### WHAT TO WORK ON
In the rows between the line holding "Given: Tap the Back chevron arrow" and the line holding "759x610 pixels. Task: Expand", inclusive, change "Expand" to "Open" and leave everything else unchanged. Do not include the pictures.

### RECORD EXTRACTS

--*--

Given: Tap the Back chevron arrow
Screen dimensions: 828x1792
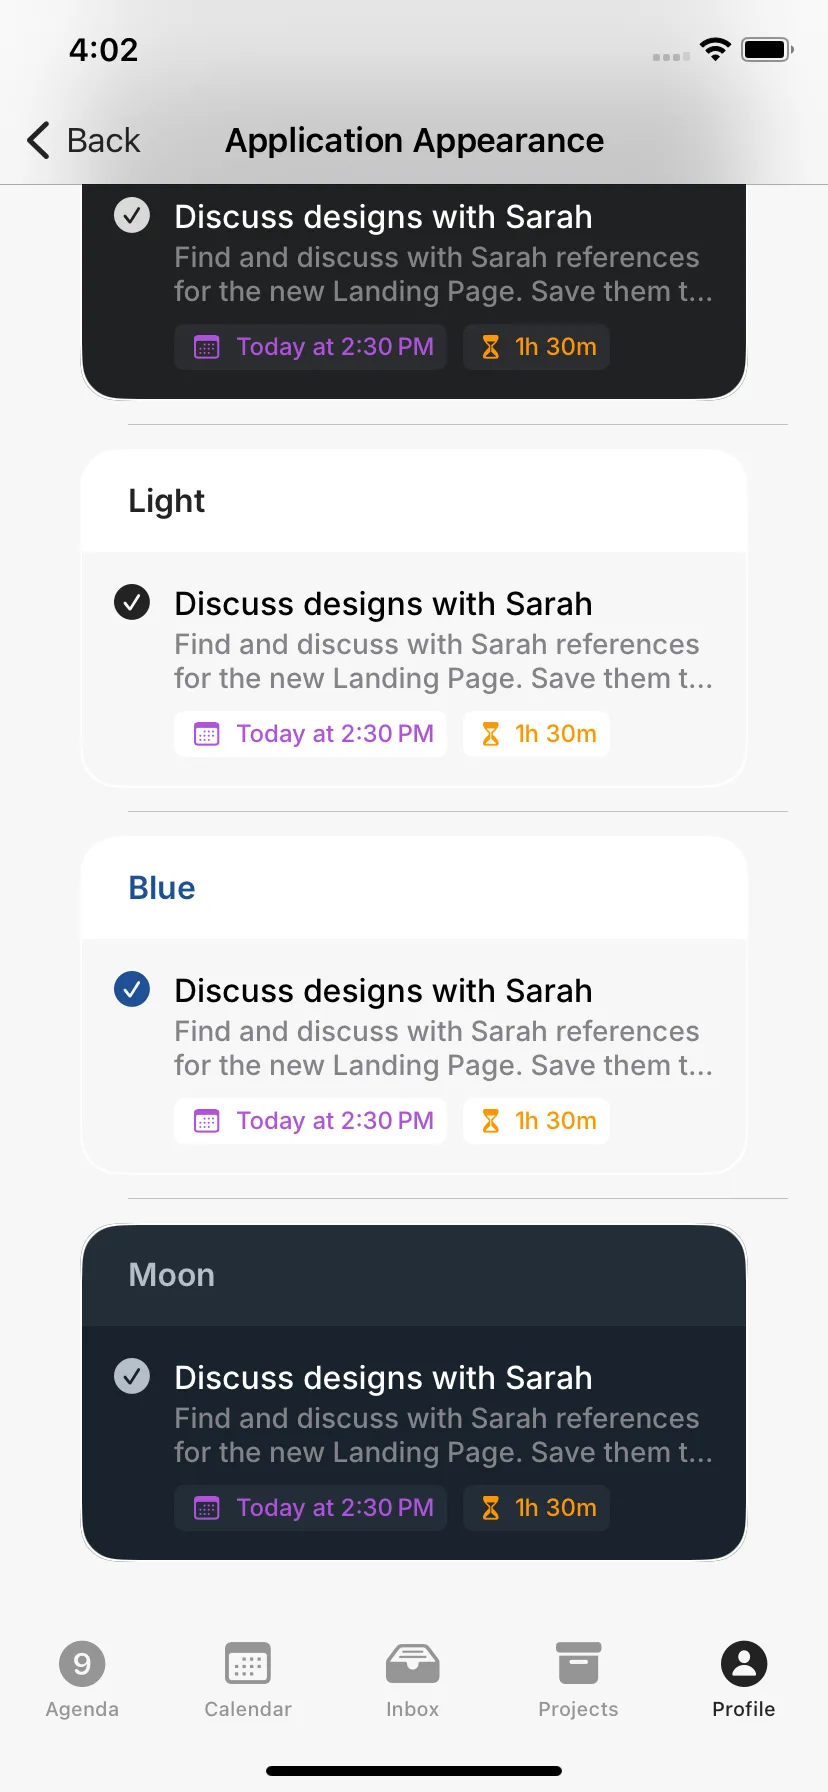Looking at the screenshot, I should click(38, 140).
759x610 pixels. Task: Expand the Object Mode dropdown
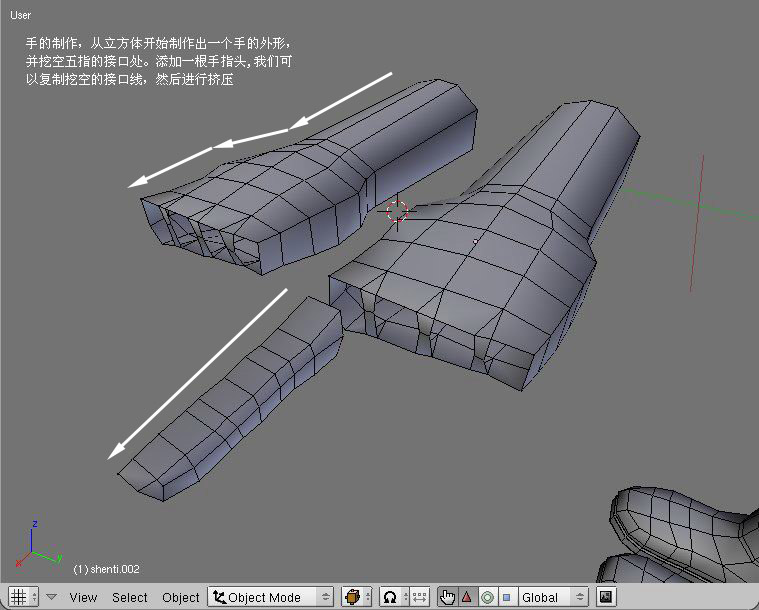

--*--

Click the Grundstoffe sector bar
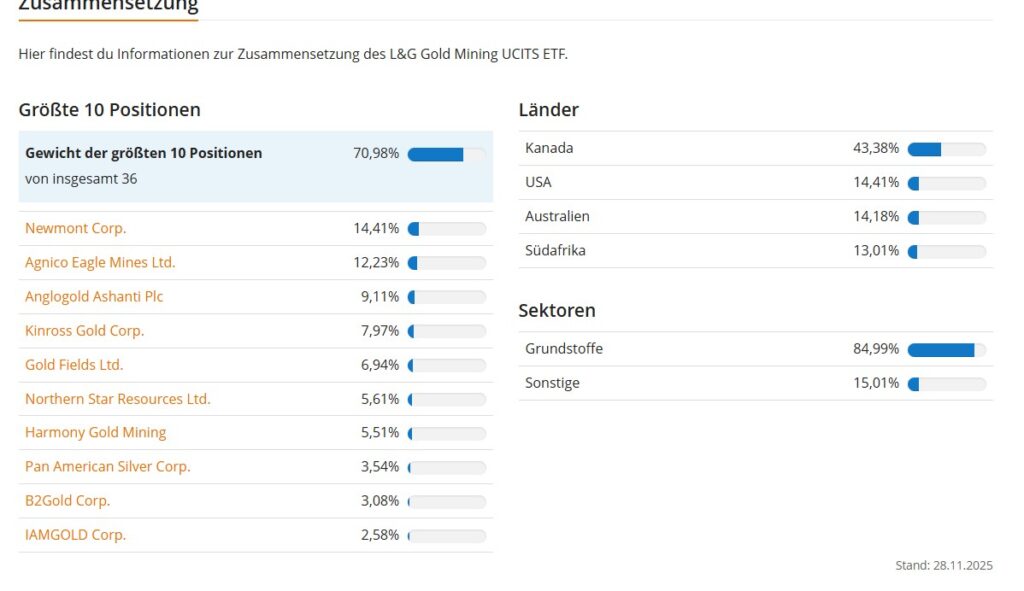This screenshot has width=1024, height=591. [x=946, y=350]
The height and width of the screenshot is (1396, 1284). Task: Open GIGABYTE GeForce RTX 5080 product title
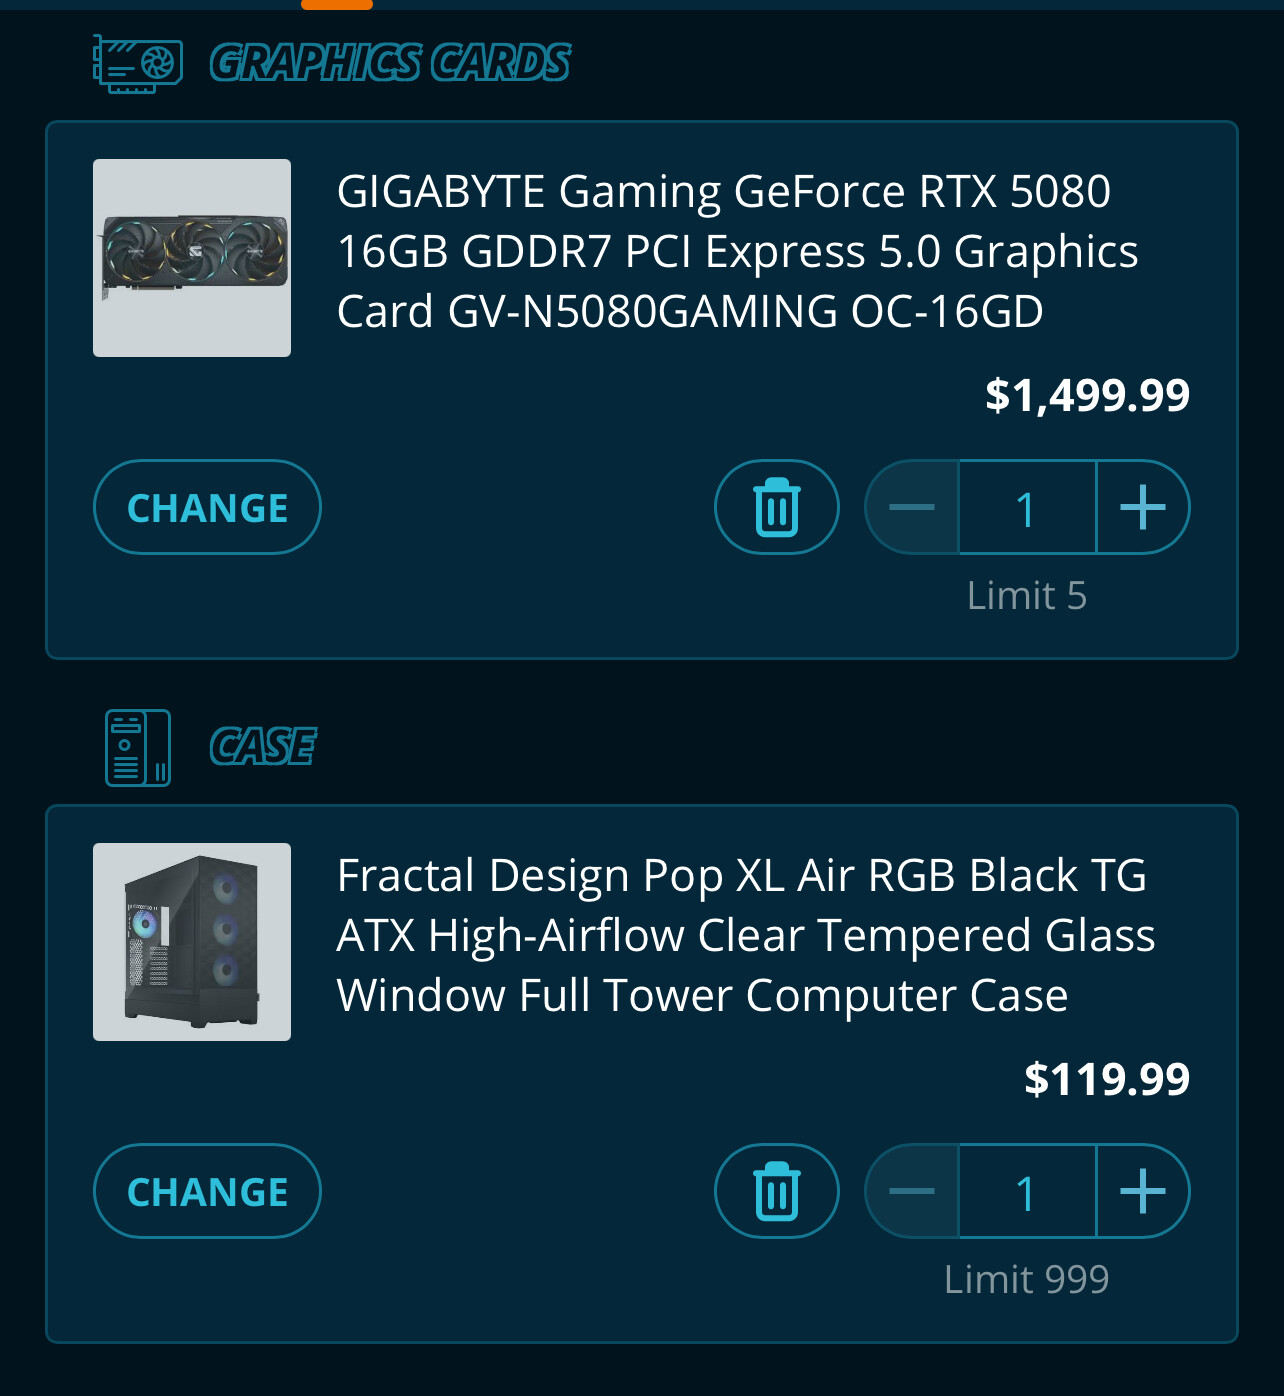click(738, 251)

--*--

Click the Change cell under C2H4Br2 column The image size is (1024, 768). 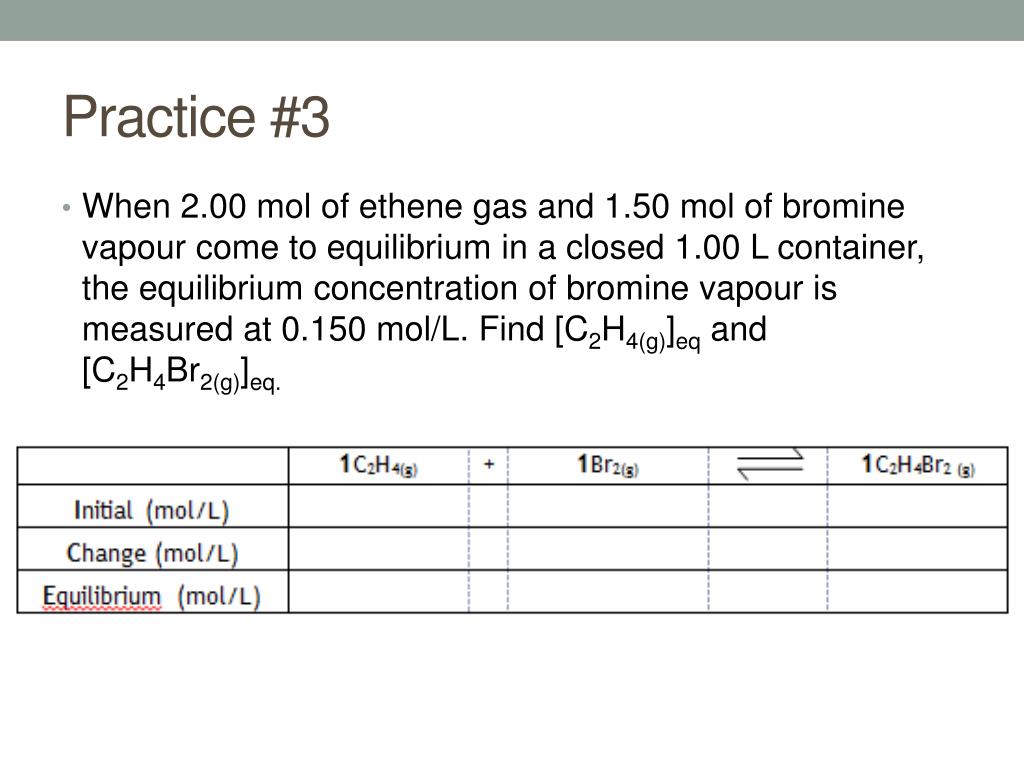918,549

--*--

### EXERCISE RESULT
Given: Tap the Back chevron arrow
Screen dimensions: 828x1792
Looking at the screenshot, I should click(38, 140).
759x610 pixels. Task: Open the Object Mode dropdown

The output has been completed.